*Stored data*.
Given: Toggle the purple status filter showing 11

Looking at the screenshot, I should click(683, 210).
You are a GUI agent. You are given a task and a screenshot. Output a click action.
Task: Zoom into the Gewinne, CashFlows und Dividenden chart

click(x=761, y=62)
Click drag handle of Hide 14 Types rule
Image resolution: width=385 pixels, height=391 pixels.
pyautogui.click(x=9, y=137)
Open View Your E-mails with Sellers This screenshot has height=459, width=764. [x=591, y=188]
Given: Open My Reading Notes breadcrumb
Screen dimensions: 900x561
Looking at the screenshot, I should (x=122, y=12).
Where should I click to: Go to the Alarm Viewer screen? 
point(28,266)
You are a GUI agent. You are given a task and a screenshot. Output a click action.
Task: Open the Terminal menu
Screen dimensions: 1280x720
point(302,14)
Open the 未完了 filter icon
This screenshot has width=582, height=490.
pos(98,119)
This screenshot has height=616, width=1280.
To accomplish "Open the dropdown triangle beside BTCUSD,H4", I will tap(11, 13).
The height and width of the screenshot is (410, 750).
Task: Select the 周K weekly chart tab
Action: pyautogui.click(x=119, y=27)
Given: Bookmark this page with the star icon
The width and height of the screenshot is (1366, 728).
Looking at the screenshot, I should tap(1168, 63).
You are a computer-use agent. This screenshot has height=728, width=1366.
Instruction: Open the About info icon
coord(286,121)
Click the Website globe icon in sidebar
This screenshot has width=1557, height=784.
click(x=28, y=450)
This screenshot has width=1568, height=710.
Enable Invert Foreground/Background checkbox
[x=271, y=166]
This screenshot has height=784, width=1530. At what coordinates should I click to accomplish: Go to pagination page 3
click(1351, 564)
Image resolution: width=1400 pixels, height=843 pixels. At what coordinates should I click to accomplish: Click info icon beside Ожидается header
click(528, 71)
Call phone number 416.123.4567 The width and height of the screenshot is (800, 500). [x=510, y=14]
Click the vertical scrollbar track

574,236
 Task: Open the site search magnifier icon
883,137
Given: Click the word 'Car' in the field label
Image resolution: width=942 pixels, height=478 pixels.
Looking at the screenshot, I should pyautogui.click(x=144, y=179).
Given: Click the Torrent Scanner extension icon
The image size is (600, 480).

*Exercise prompt*. The records above must be retyped in full. Keep each one exactly as it is.

*Answer for this exercise*.
Given: Toggle the purple status filter showing 11

Looking at the screenshot, I should click(683, 210).
You are a GUI agent. You are given a task and a screenshot. Output a click action.
Task: Zoom into the Gewinne, CashFlows und Dividenden chart

click(x=761, y=62)
Click drag handle of Hide 14 Types rule
Image resolution: width=385 pixels, height=391 pixels.
pyautogui.click(x=9, y=137)
Open View Your E-mails with Sellers This screenshot has height=459, width=764. [x=591, y=188]
Given: Open My Reading Notes breadcrumb
Screen dimensions: 900x561
Looking at the screenshot, I should (x=122, y=12).
Where should I click to: Go to the Alarm Viewer screen? 
point(28,266)
You are a GUI agent. You are given a task and a screenshot. Output a click action.
Task: Open the Terminal menu
Screen dimensions: 1280x720
point(302,14)
Open the 未完了 filter icon
This screenshot has width=582, height=490.
pos(98,119)
This screenshot has height=616, width=1280.
To accomplish "Open the dropdown triangle beside BTCUSD,H4", I will tap(11, 13).
The height and width of the screenshot is (410, 750).
Task: Select the 周K weekly chart tab
Action: pyautogui.click(x=119, y=27)
Given: Bookmark this page with the star icon
The width and height of the screenshot is (1366, 728).
Looking at the screenshot, I should tap(1168, 63).
You are a computer-use agent. This screenshot has height=728, width=1366.
Instruction: Open the About info icon
coord(286,121)
Click the Website globe icon in sidebar
This screenshot has width=1557, height=784.
click(x=28, y=450)
This screenshot has width=1568, height=710.
Enable Invert Foreground/Background checkbox
[x=271, y=166]
This screenshot has height=784, width=1530. At what coordinates should I click to accomplish: Go to pagination page 3
click(1351, 564)
Image resolution: width=1400 pixels, height=843 pixels. At what coordinates should I click to accomplish: Click info icon beside Ожидается header
click(528, 71)
Call phone number 416.123.4567 The width and height of the screenshot is (800, 500). [x=510, y=14]
Click the vertical scrollbar track

574,236
 Task: Open the site search magnifier icon
883,137
Given: Click the word 'Car' in the field label
Image resolution: width=942 pixels, height=478 pixels.
Looking at the screenshot, I should pyautogui.click(x=144, y=179).
Given: Click the Torrent Scanner extension icon
The image size is (600, 480).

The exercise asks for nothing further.